Brexit must not mean isolation says UK foreign secretary

The sheer desire of high-skilled workers to come to Britain is a massive compliment to our economy, says Boris Johnson

Brexit must not mean isolation says UK foreign secretary

World Bulletin / News Desk

The number of immigrants coming into the U.K. must be reduced but skilled immigrants’ desire to come to Britain is a “compliment” to the nation, Foreign Secretary Boris Johnson said Sunday.

Speaking on the BBC, Johnson argued that Brexit would give the U.K. a chance to take back control of borders and large sums of money, not to be run by the EU law, and to be able to do free trade deals.

“Brexit must not mean Britain becoming closed in on itself,” he told journalist Andrew Marr.

“We are a dynamic global economy … We now have the chance to become [the] world’s leading campaigners and agitators for free trade.”

Reiterating one of the themes of the Brexit campaign, he added: “The crucial thing to understand is that very large sums of money will be coming back to this country, which will be capable of being spent on priorities … That would be one of the outcomes of the Brexit.”

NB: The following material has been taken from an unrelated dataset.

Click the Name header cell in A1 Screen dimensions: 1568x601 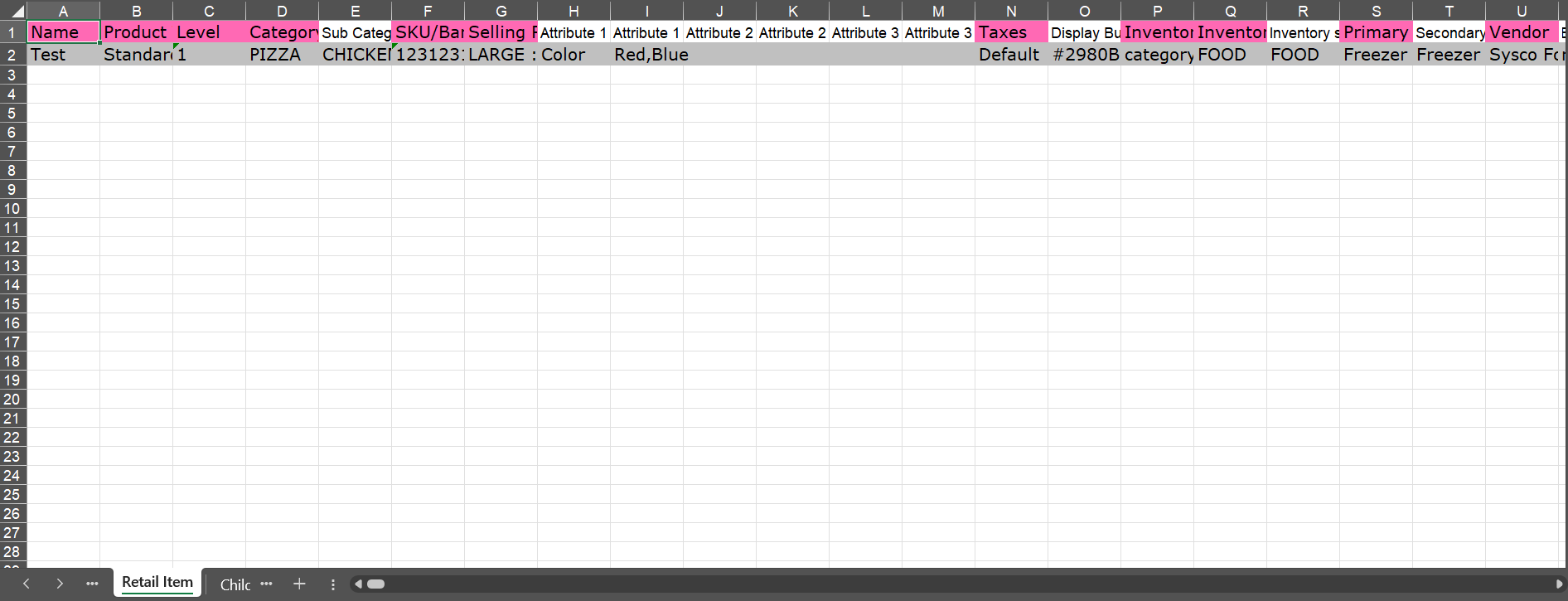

Underlining that the 330,000 net immigrants who came to the U.K. last year was a very high number, Johnson said he favored lowering this number but also that the public should understand the sense in accepting skilled workers as immigrants.

“There is a sense in which the sheer desire of the world to come to this country, high-skilled workers, is a massive compliment and tribute to the U.K. economy.”

On Syria, Johnson reiterated that millions of people would never accept the rule of regime leader Bashar al-Assad.

Johnson previously said al-Assad was responsible for the “overwhelming majority” of 400,000 deaths during the five-year “slaughter” in Syria.

During a Friday speech at the Chatham House think-tank in London, Johnson said a new way of moving away from the Syrian president should be found, underlining that Syria should mean a united country and he could not “see that happening under Assad.”

Syria has been locked in a devastating civil war since early 2011, when the regime of President Bashar al-Assad cracked down on pro-democracy protests – which erupted as part of the "Arab Spring" uprisings – with unexpected ferocity.

Since then, hundreds of thousands of people are believed to have been killed and millions more displaced by the conflict.